The vena cava wall is a highly compliant structure, which is essential for venous capacitance and blood return to the heart depending on an individual’s volume status. With hypovolemia the vein will naturally be constricted, and with hypervolemia the vein wall will be more compliant and distended19,20. However, rapid collapse and over-distension of the vein wall is presumed to cause vein wall micro-trauma, which can lead to denuding of the endothelium, elastin fiber fragmentation, and risk of vein lumen thrombosis or internal bleeding21.
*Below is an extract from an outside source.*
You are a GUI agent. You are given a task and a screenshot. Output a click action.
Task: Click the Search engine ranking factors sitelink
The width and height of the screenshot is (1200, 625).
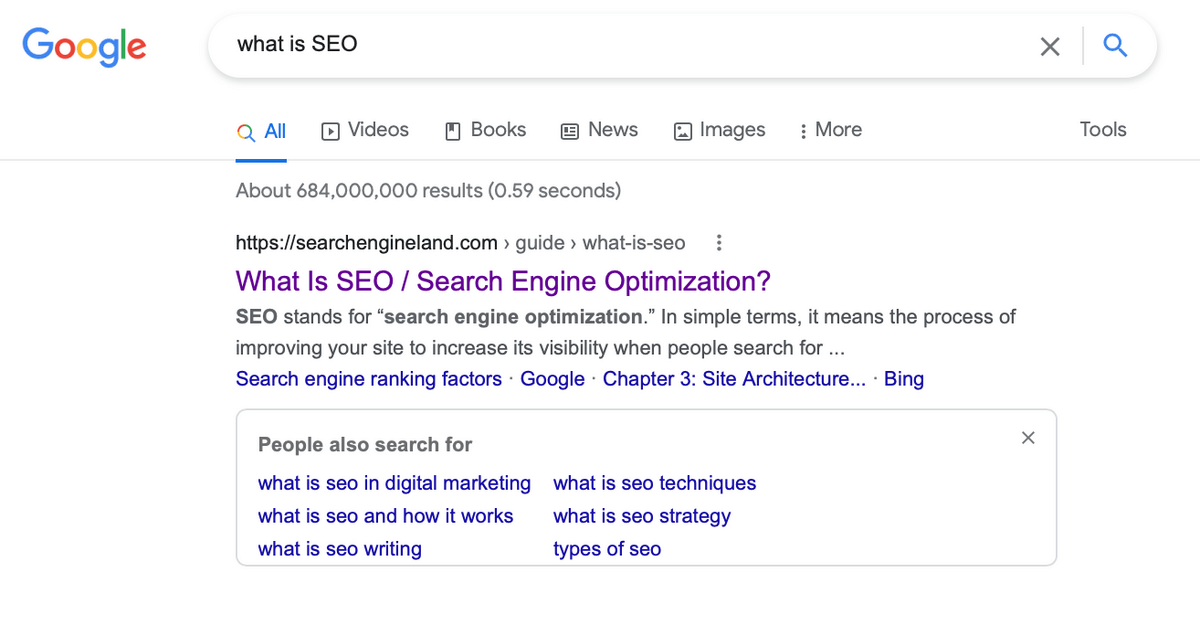[x=369, y=379]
To date, there is no constitutive relationship or derivation for the vena cava or the venous vasculature in general. Therefore, while the model presented in our study has its limitations (as it relies on constitutive relationships originally defined for rubber biomaterials) it does provide a new method to predict venous wall failure due to excesses suction/infusion pressures through the MMSTC. Simultaneous suction and infusion through the MMSTC led to a 17% change in venous wall diameter (Fig. 5), which is far below the theoretical limit of 41% predicting vein wall bursting. There is a paucity of ex vivo data that evaluates this process, but our system demonstrated that isovolumetric flow within a vena cava tissue segment can indeed prevent vein wall collapse and over-distension (Supplementary Material).

Our study results provide a foundation for a sequestered approach to DVT treatment with multi-modal thrombectomy. We anticipate that future pre-clinical studies will help further validate this approach as an effective and safe alterative to existing venous thrombectomy procedures. Future studies will optimize infusion and suction parameters through the MMSTC, which will utilize proximal and distal balloons that can accommodate a wide range of venous diameters. Additionally, testing of the multi-modal thrombectomy catheter will need to be transitioned to an in vivo models to evaluate feasibility and preliminary efficacy of this novel device (Supplementary Material).